### DIRECTIONS
Extract from the passage on Jake Attree the part that begins with the words containing "Born in York, where" and ends with "city of York.", copying it without any changes.

### PASSAGE FOR REVIEW
Born in York, where he first studied painting, Jake Attree graduated from Liverpool College of Art and the Royal Academy Schools. He now lives with his wife, Lindsay, in the West Yorkshire village of Saltaire, near Bradford, and maintains a studio at Dean Clough in Halifax.
Yorkshire’s geology, history and culture are woven into Attree’s creative DNA, but while he was born in the North and lives there still, Attree dislikes the term “northern artist”, if only because it is hopelessly limited:
I was initially, and still am, deeply influenced by the art of Northern Europe, principally because, I suppose, I am northern European. The light Rubens responded to in seventeenth-century Flanders later influenced Constable in nineteenth-century Suffolk, and later still, Constable opened my eyes to the light of the flat, water meadow-surrounded city of York.
As I developed and dug deeper, and began to look wider, at the magnificent bronze sculpture of Benin, for example; at Iznik tiles and the beauty woven into Persian carpets, it slowly began to dawn on me that this is one culture; an artist from one country recognising the gift offered by another (or appropriated from it, depending on one’s point of view). I recognised in this diverse range of expression one voice that speaks of the need to assert our equality of achievement and purpose, our need to assert a common humanity.

### ENTRIES SUPPLIED
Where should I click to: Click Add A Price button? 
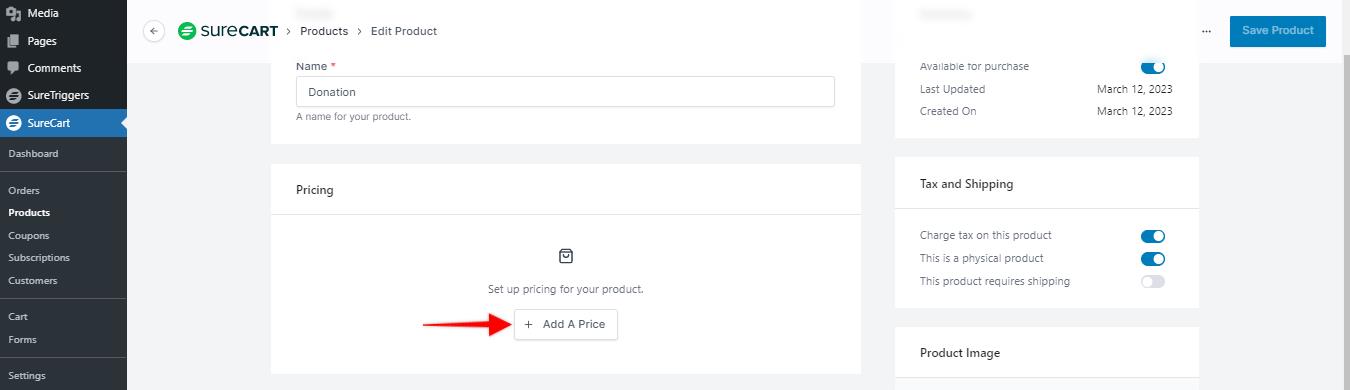coord(566,324)
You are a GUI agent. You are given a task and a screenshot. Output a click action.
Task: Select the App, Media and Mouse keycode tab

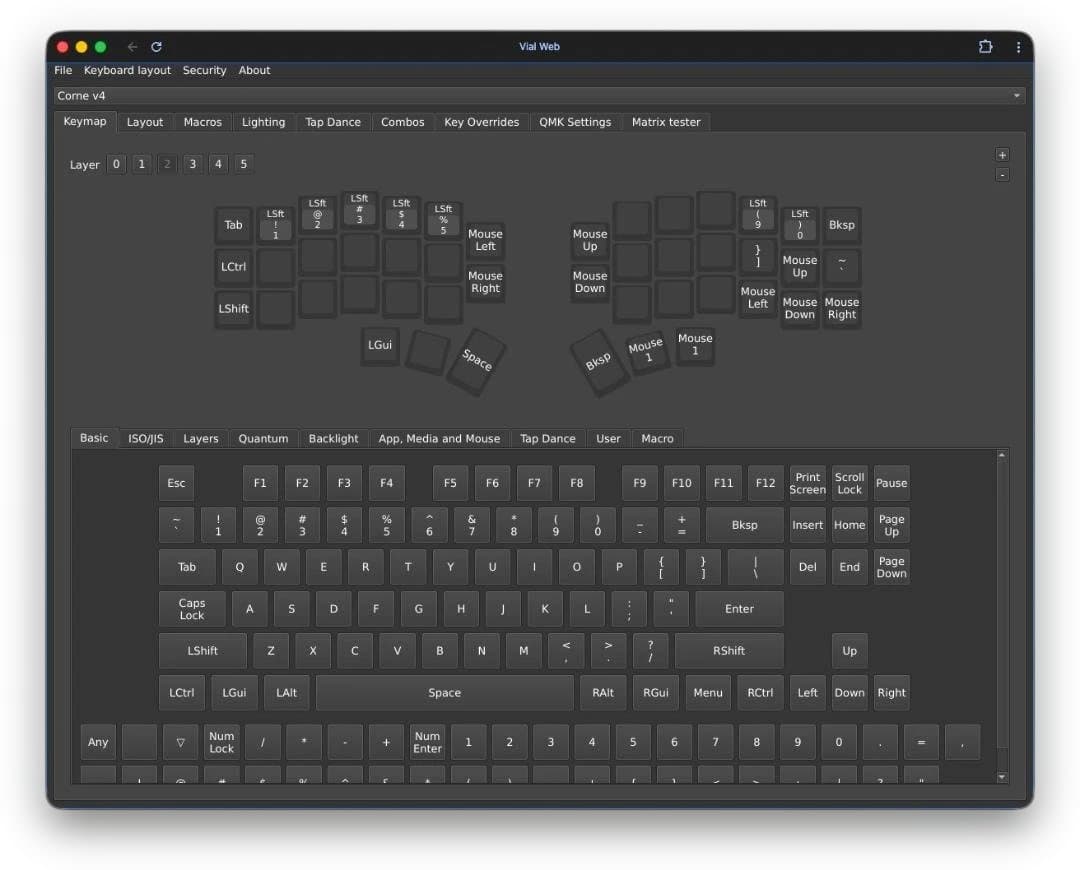coord(440,438)
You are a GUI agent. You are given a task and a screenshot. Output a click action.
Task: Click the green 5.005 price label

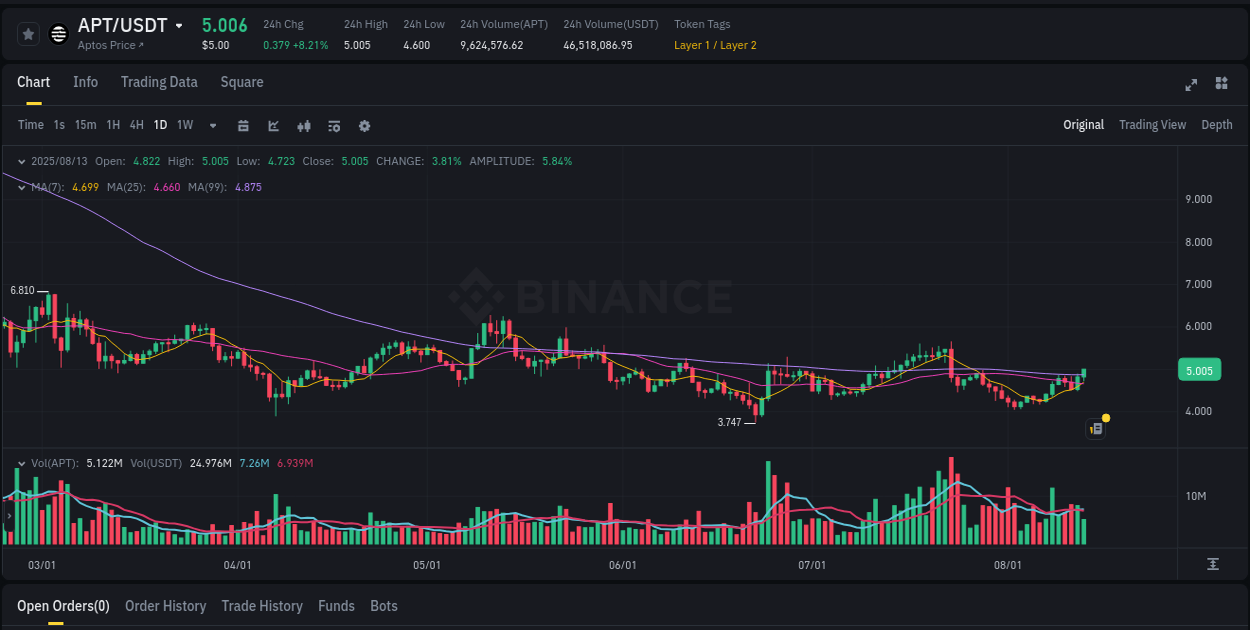tap(1199, 370)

### FINAL ANSWER
Born in York, where he first studied painting, Jake Attree graduated from Liverpool College of Art and the Royal Academy Schools. He now lives with his wife, Lindsay, in the West Yorkshire village of Saltaire, near Bradford, and maintains a studio at Dean Clough in Halifax.
Yorkshire’s geology, history and culture are woven into Attree’s creative DNA, but while he was born in the North and lives there still, Attree dislikes the term “northern artist”, if only because it is hopelessly limited:
I was initially, and still am, deeply influenced by the art of Northern Europe, principally because, I suppose, I am northern European. The light Rubens responded to in seventeenth-century Flanders later influenced Constable in nineteenth-century Suffolk, and later still, Constable opened my eyes to the light of the flat, water meadow-surrounded city of York.